Well, wouldn't you know it, I've softened up quite a bit! I had some time to explore Beijing and--sure enough--I found some parts I liked. Thankfully my hosts (who are both from Shanghai) wanted to ensure that I saw *their* favorite parts of Beijing before leaving. Though they made it clear that they much prefer Shanghai to Beijing.
(I'm going to try to add some photos to this update, but they will probably just clump together at the top of the bottom of this post. It pains me to not provide commentary for each, but things are tricky since I'm doing this secret-style through my email to elude the long arm of the Chinese law. I will probably come back later and clean up all of the formatting. I'm just trying to keep things somewhat timely, yo.)
They took me to the Ho Hai area, which reminded me of my beloved Taikang Road in Shanghai. There were food vendors, quirky shops, and lots of people strolling. Character abounded! It was not at all sterile and dirty and blase like the rest of Beijing I'd seen. (OK, it was a little dirty. But it's China!)

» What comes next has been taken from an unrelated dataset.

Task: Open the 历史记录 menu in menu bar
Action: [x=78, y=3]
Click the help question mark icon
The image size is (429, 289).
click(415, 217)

I found a woman frying baby octopus in batter, so I went for it. I love me some baby octopus, but this was just OK. There was too much sauce on it for my liking, and I found myself just picking out the octopus from under two sweet sauces and a buncha fish flakes. You can understand.
Then I was almost convinced to try some bugs on a stick. (Andrew Zimmern's got nothing on me! Except… wait… he actually eats this stuff.) If there was a sampler bug stick, I probably would have gone for it, but the guy I was with said the scorpions are all crunch and not much meat and I was just put off by the plump grub-like things. Still, if they were offered at a restaurant, I might have gone for it. I try to be a little careful with the street food. Hmm…
They also took me to the Forbidden City, which was overwhelmingly amazing. It's this walled city where all of the emperors (and their wives and concubines and servants and ministers and tons of other hangers on) lived. It was in operation from something like the 1400s until 1912. It was amazing to walk around and imagine what it was like back then, bustling with people of a different sort (because, let me tell you, it was bustling with every tourist in Beijing). I have zillions of pictures, so maybe I will do a separate post on it later.
Tiananmen Square is basically across the street from the Forbidden City (once you get outside of its outside-outside walls, that is). There is a huge picture of Mao… and then… the square. Yeah, it's pretty crazy. I think most interesting for me was the reverence that the guy I was with explained to me that he--and most Chinese, even of my generation--have for Mao as the founder of "modern" China.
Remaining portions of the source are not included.